Grab-and-go breakfast ideas

Grab-and-go breakfast ideas

If you’re up early for work or other commitments and you have little time to sit down and eat, you might be tempted to skip breakfast altogether. However, eating a nutritious meal at the start of the day can set you up for success. It provides you with the much-needed macronutrients for your body. Carbohydrates to fuel your brain, protein to feed your muscles, and healthy fats to keep you feeling satiated.

Here are three quick and easy grab-and-go breakfast recipe ideas that you can try out. They only take about 10 minutes of prep time and are packed full of essential nutrients.

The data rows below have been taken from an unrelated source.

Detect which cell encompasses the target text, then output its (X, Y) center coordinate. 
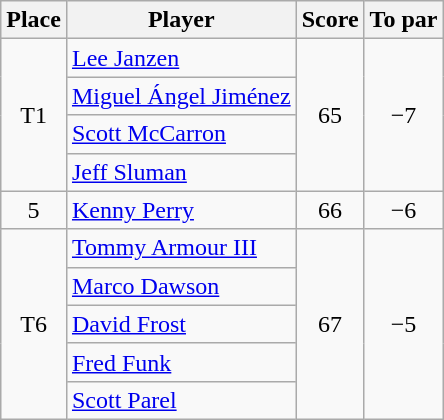
−5 (404, 324)
Tommy Armour III (181, 248)
David Frost (181, 324)
Lee Janzen (181, 58)
66 (330, 210)
65 (330, 115)
Fred Funk (181, 362)
Scott Parel (181, 400)
67 (330, 324)
To par (404, 20)
Marco Dawson (181, 286)
T6 (34, 324)
T1 (34, 115)
Place (34, 20)
Score (330, 20)
−6 (404, 210)
Kenny Perry (181, 210)
Player (181, 20)
5 (34, 210)
Jeff Sluman (181, 172)
−7 (404, 115)
Miguel Ángel Jiménez (181, 96)
Scott McCarron (181, 134)
From the cell containing the given text, extract its center point as [x, y] coordinate. 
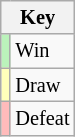
Defeat [42, 118]
Key [38, 17]
Draw [42, 85]
Win [42, 51]
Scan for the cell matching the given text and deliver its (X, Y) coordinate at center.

  1. Protein smoothie. Blend your favorite fruits and leafy greens along with oats, plant or dairy milk, and a protein powder of your choice to create a delicious and nutritious protein-rich smoothie. For added nutrients, throw in some avocado or chia seeds for healthy fats. The slow-releasing carbohydrates will fuel you through your morning and, paired with protein, help keep hunger at bay until lunch.
  2. Overnight oats. These can be prepared the night before and stored in the fridge. Mix together oats, milk, ground flaxseeds, chia seeds, and a handful of nuts. Stir in protein-rich Greek yogurt and add any other toppings you desire to create a consistent mixture. Keep it in the refrigerator, ready to eat when you get up.
  3. Homemade breakfast muffins. You can add almost any ingredient to your breakfast muffins. Experiment with different flavours like banana, grated carrot, zucchini, pumpkin seeds or walnuts; you have creative control! Use oat bran or whole grain flour to add extra fiber or try subbing buckwheat or almond flour to make them gluten-free. There are great recipes online and most only take about 10 minutes of prep time. Once your muffins are baked, store them in an air-tight container and grab one or two on your way out.